Green MLA Sonja Fursteneau, who began her political career fighting the dumping of contaminated soil at the South Island Aggregates (SIA) site, is measured in her response but concedes she is “disappointed” by the Ministry of Environment (MoE) order.
Sierra Action, the CVRD director for Shawnigan is more blunt, wondering how, as leader of the opposition, Horgan stood with area residents in protesting putting dirty dirt in a watershed, and now goes against the wishes of the local community.
Disaffected NDP supporters are speaking out against the decision and are demanding answers.
The former president of the Shawnigan Ratepayers Association (SRA) Calvin Cook says the decision creates a ticking time bomb for future generations.
What had been a technical matter on how to make the site safe has turned very political again.
Richard Hughes, former CVRD Cobble Hill director and community activist took to Facebook with the following:
“Will Sonja Furstenau and her fellow Green MLA’s Adam Olsen and leader Andrew Weaver withdraw support of the BC NDP government over this slap in the face to those residents of Shawnigan who depend on water from the Shawnigan Watershed?” he asked.
“What will they do? What should they do? Premier John Horgan is very familiar with this issue in its entirety. Will he step in and reverse this ruling? If not why not?”
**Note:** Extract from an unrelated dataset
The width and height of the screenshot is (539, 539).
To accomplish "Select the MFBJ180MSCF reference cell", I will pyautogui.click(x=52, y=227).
For her part Fursteneau is deeply disappointed but is not prepared to withdraw her support of the informal NDP/Green coalition, saying this issue was never part of the supply agreement that has enabled Horgan to govern as premier since 2017.
Fursteneau said she and Shawnigan residents did their best to engage with the Ministry of Environment at a technical level to try to convince officials that it would be best to order the contaminated soil to be either treated on site or to be removed for treatment elsewhere.
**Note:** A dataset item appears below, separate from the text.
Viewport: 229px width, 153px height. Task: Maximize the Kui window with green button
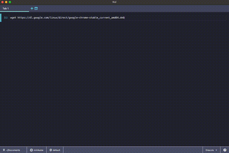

With this order from MoE Fursteneau is concerned that trust in government is further eroded, which she said is not good for democracy.
“We need to have trust in government and trust in the process,” she said. “There isn’t trust there (in Shawnigan) now; there isn’t trust in the process; how can I trust now?”
Acton said the MoE order is disappointing and points to a “dark future”.
But, she emphasized, “its not over yet”.
Acton said a community meeting has been called by SRA for August 8 and that the volunteer research group created to oppose the SIA project is being called together to review the MoE order in detail.
Fursteneau said if the order is not rescinded she is “absolutely certain the research group will ensure that the monitoring takes place properly.”
This issue is not going to go away and the politics that this government order drives will heat up once the summer is over. In my opinion, it is not going to go away.
Patrick Hrushowy is a 45 year veteran of journalism, communications consulting, and business background, who just can’t stop writing.